Reproduce each of the entries below line for line, with no changes.

begin

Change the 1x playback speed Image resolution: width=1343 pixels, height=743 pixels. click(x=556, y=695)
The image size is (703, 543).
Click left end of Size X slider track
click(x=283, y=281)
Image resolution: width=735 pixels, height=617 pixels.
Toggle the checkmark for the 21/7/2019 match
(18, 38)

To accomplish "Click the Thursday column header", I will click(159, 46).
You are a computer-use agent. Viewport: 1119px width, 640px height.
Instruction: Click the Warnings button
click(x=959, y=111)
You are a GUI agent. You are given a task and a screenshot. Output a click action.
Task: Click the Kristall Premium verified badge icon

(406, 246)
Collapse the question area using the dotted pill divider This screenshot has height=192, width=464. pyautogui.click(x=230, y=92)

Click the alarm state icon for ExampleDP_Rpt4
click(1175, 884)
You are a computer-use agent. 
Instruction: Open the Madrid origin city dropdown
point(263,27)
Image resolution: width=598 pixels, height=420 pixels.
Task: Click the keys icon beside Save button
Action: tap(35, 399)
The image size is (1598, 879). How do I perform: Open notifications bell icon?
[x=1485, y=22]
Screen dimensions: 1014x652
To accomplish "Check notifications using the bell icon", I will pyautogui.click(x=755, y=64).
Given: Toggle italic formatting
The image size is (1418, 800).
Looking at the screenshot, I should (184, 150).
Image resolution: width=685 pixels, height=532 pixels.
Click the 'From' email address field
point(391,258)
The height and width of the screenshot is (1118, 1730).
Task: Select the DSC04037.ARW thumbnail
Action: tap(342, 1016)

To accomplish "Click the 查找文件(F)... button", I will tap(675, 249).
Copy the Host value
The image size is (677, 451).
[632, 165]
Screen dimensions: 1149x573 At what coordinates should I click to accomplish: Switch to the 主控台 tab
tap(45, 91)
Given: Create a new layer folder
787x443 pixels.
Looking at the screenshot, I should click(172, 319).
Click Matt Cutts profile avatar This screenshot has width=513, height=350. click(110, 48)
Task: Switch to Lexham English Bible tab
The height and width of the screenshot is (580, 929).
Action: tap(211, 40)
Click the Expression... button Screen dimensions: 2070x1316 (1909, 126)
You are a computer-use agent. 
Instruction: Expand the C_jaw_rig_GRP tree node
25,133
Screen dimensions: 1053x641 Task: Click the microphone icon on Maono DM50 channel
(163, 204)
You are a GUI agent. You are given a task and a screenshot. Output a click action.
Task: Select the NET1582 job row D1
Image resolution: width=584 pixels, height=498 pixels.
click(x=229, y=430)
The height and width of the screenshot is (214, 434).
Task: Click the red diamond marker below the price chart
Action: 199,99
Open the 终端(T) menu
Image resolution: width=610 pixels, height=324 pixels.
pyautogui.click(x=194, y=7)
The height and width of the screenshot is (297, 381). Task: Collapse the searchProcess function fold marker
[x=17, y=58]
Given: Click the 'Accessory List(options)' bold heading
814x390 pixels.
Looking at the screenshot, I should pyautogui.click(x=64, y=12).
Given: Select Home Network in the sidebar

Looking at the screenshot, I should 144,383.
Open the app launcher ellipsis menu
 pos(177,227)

end

Written response:
Change the 1x playback speed Image resolution: width=1343 pixels, height=743 pixels. click(x=556, y=695)
The image size is (703, 543).
Click left end of Size X slider track
click(x=283, y=281)
Image resolution: width=735 pixels, height=617 pixels.
Toggle the checkmark for the 21/7/2019 match
(18, 38)

To accomplish "Click the Thursday column header", I will click(159, 46).
You are a computer-use agent. Viewport: 1119px width, 640px height.
Instruction: Click the Warnings button
click(x=959, y=111)
You are a GUI agent. You are given a task and a screenshot. Output a click action.
Task: Click the Kristall Premium verified badge icon

(406, 246)
Collapse the question area using the dotted pill divider This screenshot has height=192, width=464. pyautogui.click(x=230, y=92)

Click the alarm state icon for ExampleDP_Rpt4
click(1175, 884)
You are a computer-use agent. 
Instruction: Open the Madrid origin city dropdown
point(263,27)
Image resolution: width=598 pixels, height=420 pixels.
Task: Click the keys icon beside Save button
Action: tap(35, 399)
The image size is (1598, 879). How do I perform: Open notifications bell icon?
[x=1485, y=22]
Screen dimensions: 1014x652
To accomplish "Check notifications using the bell icon", I will pyautogui.click(x=755, y=64).
Given: Toggle italic formatting
The image size is (1418, 800).
Looking at the screenshot, I should (184, 150).
Image resolution: width=685 pixels, height=532 pixels.
Click the 'From' email address field
point(391,258)
The height and width of the screenshot is (1118, 1730).
Task: Select the DSC04037.ARW thumbnail
Action: tap(342, 1016)

To accomplish "Click the 查找文件(F)... button", I will tap(675, 249).
Copy the Host value
The image size is (677, 451).
[632, 165]
Screen dimensions: 1149x573 At what coordinates should I click to accomplish: Switch to the 主控台 tab
tap(45, 91)
Given: Create a new layer folder
787x443 pixels.
Looking at the screenshot, I should click(172, 319).
Click Matt Cutts profile avatar This screenshot has width=513, height=350. click(110, 48)
Task: Switch to Lexham English Bible tab
The height and width of the screenshot is (580, 929).
Action: tap(211, 40)
Click the Expression... button Screen dimensions: 2070x1316 (1909, 126)
You are a computer-use agent. 
Instruction: Expand the C_jaw_rig_GRP tree node
25,133
Screen dimensions: 1053x641 Task: Click the microphone icon on Maono DM50 channel
(163, 204)
You are a GUI agent. You are given a task and a screenshot. Output a click action.
Task: Select the NET1582 job row D1
Image resolution: width=584 pixels, height=498 pixels.
click(x=229, y=430)
The height and width of the screenshot is (214, 434).
Task: Click the red diamond marker below the price chart
Action: 199,99
Open the 终端(T) menu
Image resolution: width=610 pixels, height=324 pixels.
pyautogui.click(x=194, y=7)
The height and width of the screenshot is (297, 381). Task: Collapse the searchProcess function fold marker
[x=17, y=58]
Given: Click the 'Accessory List(options)' bold heading
814x390 pixels.
Looking at the screenshot, I should pyautogui.click(x=64, y=12).
Given: Select Home Network in the sidebar

Looking at the screenshot, I should 144,383.
Open the app launcher ellipsis menu
 pos(177,227)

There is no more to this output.